#### Problemi:
1. Chi è l'autore dell'articolo sui due problemi del PD?
2. Copia parola per parola il tratto dell'articolo sui due problemi del PD che va da "Ma siccome un" fino a "schieramento di centrosinistra.".

#### Testo estratto:
-----

I due problemi che il PD deve affrontare

Pubblicato il 29 Marzo 2011 alle 23:24 Autore: Livio Ricciardelli
I due problemi che il PD deve affrontare

Il Partito Democratico ha due problemi – e qualche buontempone potrebbe ironizzare su questa prima affermazione con frasi ad effetto, del tipo “magari fossero così pochi!”.

Ma siccome un alto numero di problemi interni è una prerogativa del Pd, non intendo soffermarmi più di tanto sulla nascita di questo grande partito riformista che è il Pd, né sugli errori compiuti in passato, nel presente e su quelli che verranno compiuti in futuro. Intendo concentrarmi sue due aspetti che ritengo strategici (per quanto possano sembrare scontati) per tutto il Partito Democratico, e che possono essere la base per una piattaforma politica e programmatica in grado di rilanciare il partito e tutto lo schieramento di centrosinistra.

-----

#### Dati forniti:

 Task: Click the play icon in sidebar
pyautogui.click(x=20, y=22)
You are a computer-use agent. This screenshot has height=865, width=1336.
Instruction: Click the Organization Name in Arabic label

-----

#### Risposte scritte:
1. Livio Ricciardelli.

2.
Ma siccome un alto numero di problemi interni è una prerogativa del Pd, non intendo soffermarmi più di tanto sulla nascita di questo grande partito riformista che è il Pd, né sugli errori compiuti in passato, nel presente e su quelli che verranno compiuti in futuro. Intendo concentrarmi sue due aspetti che ritengo strategici (per quanto possano sembrare scontati) per tutto il Partito Democratico, e che possono essere la base per una piattaforma politica e programmatica in grado di rilanciare il partito e tutto lo schieramento di centrosinistra.